To start, here is my basic class definition for creating a new pandas.dataframe from a .csv file:
import pandas as pd
class dataMatrix:
def __init__(self, filepath):
self.path = filepath # File path to the target .csv file.
self.csvfile = open(filepath) # Open file.
self.csvdataframe = pd.read_csv(self.csvfile)
Now, this works pretty well and calling the class in my __ main __.py successfully creates a pandas dataframe:
From dataMatrix.py import dataMatrix
testObject = dataMatrix('/path/to/csv/file')

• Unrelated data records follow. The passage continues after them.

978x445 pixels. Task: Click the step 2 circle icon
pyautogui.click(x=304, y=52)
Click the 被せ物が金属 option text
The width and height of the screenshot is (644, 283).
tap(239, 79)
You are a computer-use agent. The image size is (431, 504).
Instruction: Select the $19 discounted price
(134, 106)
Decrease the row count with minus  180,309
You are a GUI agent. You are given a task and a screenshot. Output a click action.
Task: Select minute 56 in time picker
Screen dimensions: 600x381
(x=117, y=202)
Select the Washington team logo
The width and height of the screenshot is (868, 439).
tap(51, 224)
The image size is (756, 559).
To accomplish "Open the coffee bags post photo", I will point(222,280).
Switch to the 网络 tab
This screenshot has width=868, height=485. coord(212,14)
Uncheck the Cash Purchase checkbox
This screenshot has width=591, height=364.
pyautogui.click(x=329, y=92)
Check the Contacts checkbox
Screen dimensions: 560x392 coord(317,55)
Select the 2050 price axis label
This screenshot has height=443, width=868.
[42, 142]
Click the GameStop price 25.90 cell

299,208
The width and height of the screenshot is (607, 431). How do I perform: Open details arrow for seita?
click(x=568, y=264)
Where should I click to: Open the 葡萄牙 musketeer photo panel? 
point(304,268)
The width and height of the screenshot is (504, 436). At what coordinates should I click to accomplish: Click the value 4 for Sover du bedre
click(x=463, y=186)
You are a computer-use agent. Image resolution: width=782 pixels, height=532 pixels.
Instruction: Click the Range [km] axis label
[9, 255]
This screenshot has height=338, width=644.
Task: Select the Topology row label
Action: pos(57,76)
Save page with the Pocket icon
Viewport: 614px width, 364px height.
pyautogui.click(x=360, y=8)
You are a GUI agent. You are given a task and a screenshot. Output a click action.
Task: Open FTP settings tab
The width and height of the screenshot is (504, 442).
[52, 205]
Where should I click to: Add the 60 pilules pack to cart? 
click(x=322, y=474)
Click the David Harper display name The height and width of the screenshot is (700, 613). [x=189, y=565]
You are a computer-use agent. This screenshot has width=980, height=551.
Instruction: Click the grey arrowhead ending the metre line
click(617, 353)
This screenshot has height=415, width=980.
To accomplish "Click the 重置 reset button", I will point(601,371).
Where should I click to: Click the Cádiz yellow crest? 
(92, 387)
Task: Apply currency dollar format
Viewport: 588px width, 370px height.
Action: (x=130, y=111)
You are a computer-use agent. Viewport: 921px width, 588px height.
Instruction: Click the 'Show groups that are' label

But I was noticing that this process was automatically setting the first row of the .csv as the pandas.dataframe.columns index. Instead, I decided to number the columns. Since I didn't want to assume I knew the number of columns before hand, I took the approach of opening the file, loading it into a dataframe, counting the columns, and then reloading the dataframe with the proper number of columns using range().
import pandas as pd
class dataMatrix:
def __init__(self, filepath):
self.path = filepath
self.csvfile = open(filepath)
# Load the .csv file to count the columns.
self.csvdataframe = pd.read_csv(self.csvfile)
# Count the columns.
self.numcolumns = len(self.csvdataframe.columns)
# Re-load the .csv file, manually setting the column names to their
# number.
self.csvdataframe = pd.read_csv(self.csvfile,
names=range(self.numcolumns))
Keeping my processing in __ main __.py the same, I got back a dataframe with the correct number of columns (500 in this case) with proper names (0...499), but it was otherwise empty (no row data).
Scratching my head, I decided to close self.csvfile and reload it like so:
import pandas as pd
class dataMatrix:
def __init__(self, filepath):
self.path = filepath
self.csvfile = open(filepath)
# Load the .csv file to count the columns.
self.csvdataframe = pd.read_csv(self.csvfile)
# Count the columns.
self.numcolumns = len(self.csvdataframe.columns)
# Close the .csv file. #<---- +++++++
self.csvfile.close() #<---- Added
# Re-open file. #<---- Block
self.csvfile = open(filepath) #<---- +++++++
# Re-load the .csv file, manually setting the column names to their
# number.
self.csvdataframe = pd.read_csv(self.csvfile,
names=range(self.numcolumns))
Closing the file and re-opening it returned correctly with a pandas.dataframe with columns numbered 0...499 and all 255 subsequent rows of data.
My question is why does closing the file and re-opening it make a difference?